**Stored data**:

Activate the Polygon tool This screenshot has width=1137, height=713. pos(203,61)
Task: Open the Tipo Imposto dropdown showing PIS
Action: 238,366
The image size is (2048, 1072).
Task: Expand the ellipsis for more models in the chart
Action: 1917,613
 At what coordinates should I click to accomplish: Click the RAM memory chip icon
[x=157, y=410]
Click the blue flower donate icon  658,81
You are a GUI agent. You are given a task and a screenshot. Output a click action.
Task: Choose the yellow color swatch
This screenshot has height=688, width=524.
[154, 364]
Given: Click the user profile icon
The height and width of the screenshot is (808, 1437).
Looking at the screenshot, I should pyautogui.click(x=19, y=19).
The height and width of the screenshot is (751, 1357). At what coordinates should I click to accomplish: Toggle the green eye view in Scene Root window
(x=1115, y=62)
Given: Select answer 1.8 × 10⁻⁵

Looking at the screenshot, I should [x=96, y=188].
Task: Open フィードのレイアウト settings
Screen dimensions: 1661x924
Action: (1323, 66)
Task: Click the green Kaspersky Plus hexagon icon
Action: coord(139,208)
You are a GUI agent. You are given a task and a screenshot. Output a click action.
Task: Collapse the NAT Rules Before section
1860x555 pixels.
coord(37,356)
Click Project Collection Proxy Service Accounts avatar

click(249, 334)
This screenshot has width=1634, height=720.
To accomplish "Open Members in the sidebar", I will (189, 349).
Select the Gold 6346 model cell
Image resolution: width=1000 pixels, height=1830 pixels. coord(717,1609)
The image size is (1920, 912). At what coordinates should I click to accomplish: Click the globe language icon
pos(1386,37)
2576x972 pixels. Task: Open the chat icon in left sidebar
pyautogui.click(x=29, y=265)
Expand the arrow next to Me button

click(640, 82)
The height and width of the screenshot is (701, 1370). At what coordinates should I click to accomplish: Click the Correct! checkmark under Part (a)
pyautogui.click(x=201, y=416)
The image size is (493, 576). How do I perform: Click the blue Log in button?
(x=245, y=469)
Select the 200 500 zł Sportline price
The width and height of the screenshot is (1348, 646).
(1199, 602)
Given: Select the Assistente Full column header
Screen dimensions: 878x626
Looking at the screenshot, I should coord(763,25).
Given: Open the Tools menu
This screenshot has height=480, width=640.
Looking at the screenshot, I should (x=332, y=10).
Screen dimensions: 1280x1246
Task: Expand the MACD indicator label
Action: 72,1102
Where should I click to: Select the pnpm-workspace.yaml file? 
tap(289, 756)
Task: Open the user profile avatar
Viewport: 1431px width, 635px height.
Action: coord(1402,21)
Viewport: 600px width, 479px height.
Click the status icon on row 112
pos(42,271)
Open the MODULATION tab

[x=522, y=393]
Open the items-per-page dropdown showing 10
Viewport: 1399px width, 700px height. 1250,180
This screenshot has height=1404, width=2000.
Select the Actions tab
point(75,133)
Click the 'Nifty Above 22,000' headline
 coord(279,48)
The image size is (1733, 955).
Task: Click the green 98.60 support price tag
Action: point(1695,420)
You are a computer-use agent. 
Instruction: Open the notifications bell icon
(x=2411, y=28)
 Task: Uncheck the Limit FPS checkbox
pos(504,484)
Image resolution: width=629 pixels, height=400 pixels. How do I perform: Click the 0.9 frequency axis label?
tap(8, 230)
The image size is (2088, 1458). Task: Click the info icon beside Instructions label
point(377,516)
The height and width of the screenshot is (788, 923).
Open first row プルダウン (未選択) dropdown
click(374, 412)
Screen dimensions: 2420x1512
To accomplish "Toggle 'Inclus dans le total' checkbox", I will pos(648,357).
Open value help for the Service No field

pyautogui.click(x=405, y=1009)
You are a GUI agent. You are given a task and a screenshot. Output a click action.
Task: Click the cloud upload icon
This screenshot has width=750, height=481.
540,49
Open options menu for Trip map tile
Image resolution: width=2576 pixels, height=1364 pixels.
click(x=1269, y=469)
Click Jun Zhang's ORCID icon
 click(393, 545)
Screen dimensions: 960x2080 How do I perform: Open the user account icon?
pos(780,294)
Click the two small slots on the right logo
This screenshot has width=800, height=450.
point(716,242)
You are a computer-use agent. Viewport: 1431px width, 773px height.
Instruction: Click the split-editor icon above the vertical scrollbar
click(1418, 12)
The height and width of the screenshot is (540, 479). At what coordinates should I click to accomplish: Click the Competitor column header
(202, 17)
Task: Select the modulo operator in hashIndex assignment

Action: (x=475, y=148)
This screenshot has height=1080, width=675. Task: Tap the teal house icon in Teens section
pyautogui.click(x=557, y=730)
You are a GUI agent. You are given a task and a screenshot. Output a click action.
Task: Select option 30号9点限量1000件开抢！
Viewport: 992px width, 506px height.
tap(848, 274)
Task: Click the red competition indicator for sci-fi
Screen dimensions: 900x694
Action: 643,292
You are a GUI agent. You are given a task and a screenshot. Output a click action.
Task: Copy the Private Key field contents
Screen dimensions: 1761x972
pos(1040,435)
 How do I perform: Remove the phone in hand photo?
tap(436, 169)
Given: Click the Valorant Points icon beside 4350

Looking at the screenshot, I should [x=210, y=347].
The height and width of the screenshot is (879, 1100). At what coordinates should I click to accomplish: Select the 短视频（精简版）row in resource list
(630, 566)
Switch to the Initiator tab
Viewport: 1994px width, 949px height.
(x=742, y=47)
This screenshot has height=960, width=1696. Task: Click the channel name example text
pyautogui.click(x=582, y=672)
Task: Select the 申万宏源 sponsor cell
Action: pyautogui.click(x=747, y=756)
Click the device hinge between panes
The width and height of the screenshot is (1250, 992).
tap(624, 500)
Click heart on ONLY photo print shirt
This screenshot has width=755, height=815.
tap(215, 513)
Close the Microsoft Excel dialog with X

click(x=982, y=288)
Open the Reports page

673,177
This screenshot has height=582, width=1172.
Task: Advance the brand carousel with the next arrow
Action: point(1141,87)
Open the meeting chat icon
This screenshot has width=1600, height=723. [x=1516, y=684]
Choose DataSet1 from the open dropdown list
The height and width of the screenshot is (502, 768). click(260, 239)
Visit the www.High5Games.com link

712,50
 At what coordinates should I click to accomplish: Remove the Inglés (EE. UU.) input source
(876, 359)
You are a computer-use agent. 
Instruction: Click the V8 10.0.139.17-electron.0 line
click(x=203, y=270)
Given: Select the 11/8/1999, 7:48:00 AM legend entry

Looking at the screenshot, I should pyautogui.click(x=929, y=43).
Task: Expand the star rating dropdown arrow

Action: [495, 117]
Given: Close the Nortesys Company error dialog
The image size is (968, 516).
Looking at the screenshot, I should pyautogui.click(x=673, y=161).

**What you have to do**:
Gather every line of the rows above that contains the word "Close", treating case as significant, and copy each such line.

**Task response**:
Close the Microsoft Excel dialog with X
Given: Close the Nortesys Company error dialog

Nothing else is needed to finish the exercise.